%%
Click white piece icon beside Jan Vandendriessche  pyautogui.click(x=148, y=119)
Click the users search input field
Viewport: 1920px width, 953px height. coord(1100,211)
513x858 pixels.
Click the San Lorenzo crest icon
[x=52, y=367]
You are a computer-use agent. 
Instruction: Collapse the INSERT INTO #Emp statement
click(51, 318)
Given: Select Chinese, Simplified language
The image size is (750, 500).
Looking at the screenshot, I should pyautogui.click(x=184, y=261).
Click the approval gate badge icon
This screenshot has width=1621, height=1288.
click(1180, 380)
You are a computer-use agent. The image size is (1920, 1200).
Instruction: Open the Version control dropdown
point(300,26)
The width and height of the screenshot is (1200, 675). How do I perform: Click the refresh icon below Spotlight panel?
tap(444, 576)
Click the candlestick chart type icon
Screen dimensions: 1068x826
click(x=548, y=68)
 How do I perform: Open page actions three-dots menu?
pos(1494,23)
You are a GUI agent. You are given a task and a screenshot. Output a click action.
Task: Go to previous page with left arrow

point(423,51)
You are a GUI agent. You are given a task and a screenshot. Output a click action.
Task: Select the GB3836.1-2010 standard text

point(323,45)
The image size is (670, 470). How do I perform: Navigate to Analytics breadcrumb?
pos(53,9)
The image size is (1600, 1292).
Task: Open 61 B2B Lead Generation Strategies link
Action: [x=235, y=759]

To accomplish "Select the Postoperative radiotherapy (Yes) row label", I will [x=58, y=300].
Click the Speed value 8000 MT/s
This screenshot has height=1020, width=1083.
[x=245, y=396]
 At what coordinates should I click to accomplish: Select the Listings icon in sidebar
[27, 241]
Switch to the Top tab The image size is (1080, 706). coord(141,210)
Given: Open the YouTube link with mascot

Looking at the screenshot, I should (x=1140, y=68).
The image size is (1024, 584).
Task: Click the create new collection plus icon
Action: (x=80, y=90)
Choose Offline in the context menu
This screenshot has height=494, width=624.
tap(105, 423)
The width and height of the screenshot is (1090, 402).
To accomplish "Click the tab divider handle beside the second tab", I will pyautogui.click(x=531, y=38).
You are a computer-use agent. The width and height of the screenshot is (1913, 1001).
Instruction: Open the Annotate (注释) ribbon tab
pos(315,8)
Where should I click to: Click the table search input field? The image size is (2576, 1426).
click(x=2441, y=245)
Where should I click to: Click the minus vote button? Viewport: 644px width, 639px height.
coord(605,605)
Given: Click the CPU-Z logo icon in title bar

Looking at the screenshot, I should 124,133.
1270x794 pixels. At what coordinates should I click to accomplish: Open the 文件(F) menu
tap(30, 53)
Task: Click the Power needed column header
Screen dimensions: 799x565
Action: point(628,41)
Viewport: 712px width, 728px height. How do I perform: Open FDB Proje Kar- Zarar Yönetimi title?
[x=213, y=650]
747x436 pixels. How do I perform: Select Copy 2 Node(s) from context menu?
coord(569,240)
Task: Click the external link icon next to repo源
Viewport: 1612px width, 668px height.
%%
- TASK DETAILS -
Please render all the entries above as a Markdown table with the columns No. and Entry, one numbered row per line and blank lines omitted.

- SOLUTION TO THE EXERCISE -
| No. | Entry |
|---|---|
| 1 | Click white piece icon beside Jan Vandendriessche  pyautogui.click(x=148, y=119) |
| 2 | Click the users search input field |
| 3 | Viewport: 1920px width, 953px height. coord(1100,211) |
| 4 | 513x858 pixels. |
| 5 | Click the San Lorenzo crest icon |
| 6 | [x=52, y=367] |
| 7 | You are a computer-use agent.  |
| 8 | Instruction: Collapse the INSERT INTO #Emp statement |
| 9 | click(51, 318) |
| 10 | Given: Select Chinese, Simplified language |
| 11 | The image size is (750, 500). |
| 12 | Looking at the screenshot, I should pyautogui.click(x=184, y=261). |
| 13 | Click the approval gate badge icon |
| 14 | This screenshot has width=1621, height=1288. |
| 15 | click(1180, 380) |
| 16 | You are a computer-use agent. The image size is (1920, 1200). |
| 17 | Instruction: Open the Version control dropdown |
| 18 | point(300,26) |
| 19 | The width and height of the screenshot is (1200, 675). How do I perform: Click the refresh icon below Spotlight panel? |
| 20 | tap(444, 576) |
| 21 | Click the candlestick chart type icon |
| 22 | Screen dimensions: 1068x826 |
| 23 | click(x=548, y=68) |
| 24 |  How do I perform: Open page actions three-dots menu? |
| 25 | pos(1494,23) |
| 26 | You are a GUI agent. You are given a task and a screenshot. Output a click action. |
| 27 | Task: Go to previous page with left arrow |
| 28 | point(423,51) |
| 29 | You are a GUI agent. You are given a task and a screenshot. Output a click action. |
| 30 | Task: Select the GB3836.1-2010 standard text |
| 31 | point(323,45) |
| 32 | The image size is (670, 470). How do I perform: Navigate to Analytics breadcrumb? |
| 33 | pos(53,9) |
| 34 | The image size is (1600, 1292). |
| 35 | Task: Open 61 B2B Lead Generation Strategies link |
| 36 | Action: [x=235, y=759] |
| 37 | To accomplish "Select the Postoperative radiotherapy (Yes) row label", I will [x=58, y=300]. |
| 38 | Click the Speed value 8000 MT/s |
| 39 | This screenshot has height=1020, width=1083. |
| 40 | [x=245, y=396] |
| 41 |  At what coordinates should I click to accomplish: Select the Listings icon in sidebar |
| 42 | [27, 241] |
| 43 | Switch to the Top tab The image size is (1080, 706). coord(141,210) |
| 44 | Given: Open the YouTube link with mascot |
| 45 | Looking at the screenshot, I should (x=1140, y=68). |
| 46 | The image size is (1024, 584). |
| 47 | Task: Click the create new collection plus icon |
| 48 | Action: (x=80, y=90) |
| 49 | Choose Offline in the context menu |
| 50 | This screenshot has height=494, width=624. |
| 51 | tap(105, 423) |
| 52 | The width and height of the screenshot is (1090, 402). |
| 53 | To accomplish "Click the tab divider handle beside the second tab", I will pyautogui.click(x=531, y=38). |
| 54 | You are a computer-use agent. The width and height of the screenshot is (1913, 1001). |
| 55 | Instruction: Open the Annotate (注释) ribbon tab |
| 56 | pos(315,8) |
| 57 | Where should I click to: Click the table search input field? The image size is (2576, 1426). |
| 58 | click(x=2441, y=245) |
| 59 | Where should I click to: Click the minus vote button? Viewport: 644px width, 639px height. |
| 60 | coord(605,605) |
| 61 | Given: Click the CPU-Z logo icon in title bar |
| 62 | Looking at the screenshot, I should 124,133. |
| 63 | 1270x794 pixels. At what coordinates should I click to accomplish: Open the 文件(F) menu |
| 64 | tap(30, 53) |
| 65 | Task: Click the Power needed column header |
| 66 | Screen dimensions: 799x565 |
| 67 | Action: point(628,41) |
| 68 | Viewport: 712px width, 728px height. How do I perform: Open FDB Proje Kar- Zarar Yönetimi title? |
| 69 | [x=213, y=650] |
| 70 | 747x436 pixels. How do I perform: Select Copy 2 Node(s) from context menu? |
| 71 | coord(569,240) |
| 72 | Task: Click the external link icon next to repo源 |
| 73 | Viewport: 1612px width, 668px height. |